# Required work:
Please output the line that contains "Click the anchor" and all later lines of the material, exactly, through the end.

Supplied records Start Marker

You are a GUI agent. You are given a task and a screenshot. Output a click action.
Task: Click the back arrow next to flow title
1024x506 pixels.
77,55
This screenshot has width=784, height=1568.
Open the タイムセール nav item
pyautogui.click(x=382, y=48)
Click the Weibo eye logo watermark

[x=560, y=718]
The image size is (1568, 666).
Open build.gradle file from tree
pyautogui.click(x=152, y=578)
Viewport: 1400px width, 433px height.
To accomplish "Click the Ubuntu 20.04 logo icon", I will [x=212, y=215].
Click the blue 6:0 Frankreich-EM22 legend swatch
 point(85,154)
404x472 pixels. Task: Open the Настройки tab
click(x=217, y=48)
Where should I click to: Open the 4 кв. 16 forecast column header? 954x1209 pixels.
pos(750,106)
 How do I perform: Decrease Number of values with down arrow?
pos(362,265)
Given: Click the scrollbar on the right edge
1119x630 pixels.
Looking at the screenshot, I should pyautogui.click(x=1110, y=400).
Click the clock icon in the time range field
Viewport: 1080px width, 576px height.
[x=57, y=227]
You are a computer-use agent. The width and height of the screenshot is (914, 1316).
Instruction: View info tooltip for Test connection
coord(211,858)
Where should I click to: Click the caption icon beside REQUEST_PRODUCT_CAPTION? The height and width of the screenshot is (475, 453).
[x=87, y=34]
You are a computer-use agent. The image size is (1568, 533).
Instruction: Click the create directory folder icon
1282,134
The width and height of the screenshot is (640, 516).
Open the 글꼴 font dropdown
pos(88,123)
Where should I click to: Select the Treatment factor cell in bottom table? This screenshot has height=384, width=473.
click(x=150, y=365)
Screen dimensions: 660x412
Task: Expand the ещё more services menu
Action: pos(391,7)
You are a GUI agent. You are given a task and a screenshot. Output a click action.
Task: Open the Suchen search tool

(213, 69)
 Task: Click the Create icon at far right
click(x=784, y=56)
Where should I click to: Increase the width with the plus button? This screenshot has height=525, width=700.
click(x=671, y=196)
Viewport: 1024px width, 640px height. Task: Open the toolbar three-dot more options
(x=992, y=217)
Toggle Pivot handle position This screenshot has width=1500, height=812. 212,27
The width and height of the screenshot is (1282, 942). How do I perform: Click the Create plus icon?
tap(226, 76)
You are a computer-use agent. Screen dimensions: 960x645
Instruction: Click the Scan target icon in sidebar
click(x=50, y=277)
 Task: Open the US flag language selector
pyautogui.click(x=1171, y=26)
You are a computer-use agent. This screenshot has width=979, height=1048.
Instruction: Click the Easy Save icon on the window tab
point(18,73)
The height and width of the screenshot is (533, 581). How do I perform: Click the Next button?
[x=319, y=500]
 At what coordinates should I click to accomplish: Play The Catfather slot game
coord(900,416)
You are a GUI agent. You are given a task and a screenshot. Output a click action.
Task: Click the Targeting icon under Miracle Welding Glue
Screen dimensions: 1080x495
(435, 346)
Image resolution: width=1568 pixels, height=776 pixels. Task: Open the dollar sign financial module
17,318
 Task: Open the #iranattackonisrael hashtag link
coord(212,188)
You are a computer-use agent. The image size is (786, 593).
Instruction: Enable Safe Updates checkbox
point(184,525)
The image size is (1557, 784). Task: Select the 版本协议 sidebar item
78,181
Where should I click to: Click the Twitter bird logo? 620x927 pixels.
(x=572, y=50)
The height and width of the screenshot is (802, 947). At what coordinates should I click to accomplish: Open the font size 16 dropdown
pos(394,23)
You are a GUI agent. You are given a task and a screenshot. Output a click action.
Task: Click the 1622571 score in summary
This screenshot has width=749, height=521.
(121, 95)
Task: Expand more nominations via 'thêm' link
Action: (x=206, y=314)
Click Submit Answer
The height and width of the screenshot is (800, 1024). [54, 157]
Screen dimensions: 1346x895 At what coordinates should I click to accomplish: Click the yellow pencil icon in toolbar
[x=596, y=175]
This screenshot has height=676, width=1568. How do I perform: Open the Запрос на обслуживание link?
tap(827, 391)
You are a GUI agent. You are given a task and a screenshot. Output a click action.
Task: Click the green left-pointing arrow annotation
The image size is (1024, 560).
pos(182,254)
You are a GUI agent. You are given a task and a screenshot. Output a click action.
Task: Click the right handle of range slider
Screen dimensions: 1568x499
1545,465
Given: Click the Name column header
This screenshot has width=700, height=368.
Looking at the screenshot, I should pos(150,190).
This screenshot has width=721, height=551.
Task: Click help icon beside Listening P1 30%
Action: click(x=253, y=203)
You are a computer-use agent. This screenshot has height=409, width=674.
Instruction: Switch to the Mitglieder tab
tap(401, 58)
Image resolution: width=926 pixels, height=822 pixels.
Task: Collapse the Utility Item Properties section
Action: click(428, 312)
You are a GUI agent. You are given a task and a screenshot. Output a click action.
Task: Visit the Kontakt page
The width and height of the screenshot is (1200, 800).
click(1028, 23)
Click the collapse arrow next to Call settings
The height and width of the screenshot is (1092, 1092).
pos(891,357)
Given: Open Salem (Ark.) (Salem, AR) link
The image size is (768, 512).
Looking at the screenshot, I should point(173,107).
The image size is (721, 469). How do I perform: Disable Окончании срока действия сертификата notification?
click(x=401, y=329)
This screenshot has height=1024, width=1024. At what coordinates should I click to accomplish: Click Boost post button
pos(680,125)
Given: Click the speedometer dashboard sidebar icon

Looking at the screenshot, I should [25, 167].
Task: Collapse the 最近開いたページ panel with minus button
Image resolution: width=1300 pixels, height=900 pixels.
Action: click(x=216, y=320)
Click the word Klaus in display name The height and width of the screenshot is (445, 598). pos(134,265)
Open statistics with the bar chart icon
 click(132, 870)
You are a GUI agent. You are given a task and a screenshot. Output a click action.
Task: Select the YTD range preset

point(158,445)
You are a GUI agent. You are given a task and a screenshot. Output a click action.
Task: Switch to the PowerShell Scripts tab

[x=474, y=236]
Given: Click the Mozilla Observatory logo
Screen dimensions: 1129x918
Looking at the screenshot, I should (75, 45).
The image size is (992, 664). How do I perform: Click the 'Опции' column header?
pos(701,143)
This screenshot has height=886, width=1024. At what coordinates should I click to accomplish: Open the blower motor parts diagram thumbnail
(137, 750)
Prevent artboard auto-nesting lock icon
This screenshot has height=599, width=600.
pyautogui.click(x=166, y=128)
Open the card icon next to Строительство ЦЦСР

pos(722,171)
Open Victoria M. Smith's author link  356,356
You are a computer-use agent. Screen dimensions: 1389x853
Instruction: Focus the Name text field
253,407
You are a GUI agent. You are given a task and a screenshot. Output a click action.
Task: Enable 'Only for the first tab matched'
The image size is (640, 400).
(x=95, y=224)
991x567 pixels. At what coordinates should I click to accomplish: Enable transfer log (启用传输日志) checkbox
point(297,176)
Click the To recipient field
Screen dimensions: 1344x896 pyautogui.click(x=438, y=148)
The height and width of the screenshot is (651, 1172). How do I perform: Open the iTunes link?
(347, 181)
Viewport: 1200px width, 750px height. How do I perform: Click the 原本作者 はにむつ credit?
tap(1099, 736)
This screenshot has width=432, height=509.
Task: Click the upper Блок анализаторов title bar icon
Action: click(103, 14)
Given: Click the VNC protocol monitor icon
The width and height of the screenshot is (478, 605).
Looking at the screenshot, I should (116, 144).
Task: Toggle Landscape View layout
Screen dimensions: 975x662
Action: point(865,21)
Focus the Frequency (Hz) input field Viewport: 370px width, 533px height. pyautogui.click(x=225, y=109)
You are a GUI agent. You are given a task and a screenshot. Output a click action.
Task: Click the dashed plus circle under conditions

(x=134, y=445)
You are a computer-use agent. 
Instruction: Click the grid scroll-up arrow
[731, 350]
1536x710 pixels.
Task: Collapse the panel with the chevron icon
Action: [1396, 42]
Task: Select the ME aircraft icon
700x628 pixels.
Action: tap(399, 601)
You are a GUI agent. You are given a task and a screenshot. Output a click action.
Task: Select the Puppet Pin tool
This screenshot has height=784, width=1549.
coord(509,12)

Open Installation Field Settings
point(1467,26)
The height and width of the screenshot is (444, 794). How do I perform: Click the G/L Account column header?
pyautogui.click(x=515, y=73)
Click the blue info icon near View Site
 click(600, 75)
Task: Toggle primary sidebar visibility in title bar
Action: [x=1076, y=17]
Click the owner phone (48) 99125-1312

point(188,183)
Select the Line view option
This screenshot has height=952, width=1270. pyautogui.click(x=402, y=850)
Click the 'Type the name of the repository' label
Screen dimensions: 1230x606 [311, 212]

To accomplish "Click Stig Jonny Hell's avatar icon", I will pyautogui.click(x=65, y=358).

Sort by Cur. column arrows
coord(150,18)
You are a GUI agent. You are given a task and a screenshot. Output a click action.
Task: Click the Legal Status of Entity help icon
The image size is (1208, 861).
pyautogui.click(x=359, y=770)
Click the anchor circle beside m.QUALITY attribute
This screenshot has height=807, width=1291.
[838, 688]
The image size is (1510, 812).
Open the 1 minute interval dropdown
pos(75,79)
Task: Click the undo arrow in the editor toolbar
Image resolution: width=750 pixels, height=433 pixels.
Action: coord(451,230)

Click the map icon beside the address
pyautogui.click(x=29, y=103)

Supplied records End Marker

# Result below:
Click the anchor circle beside m.QUALITY attribute
This screenshot has height=807, width=1291.
[838, 688]
The image size is (1510, 812).
Open the 1 minute interval dropdown
pos(75,79)
Task: Click the undo arrow in the editor toolbar
Image resolution: width=750 pixels, height=433 pixels.
Action: coord(451,230)

Click the map icon beside the address
pyautogui.click(x=29, y=103)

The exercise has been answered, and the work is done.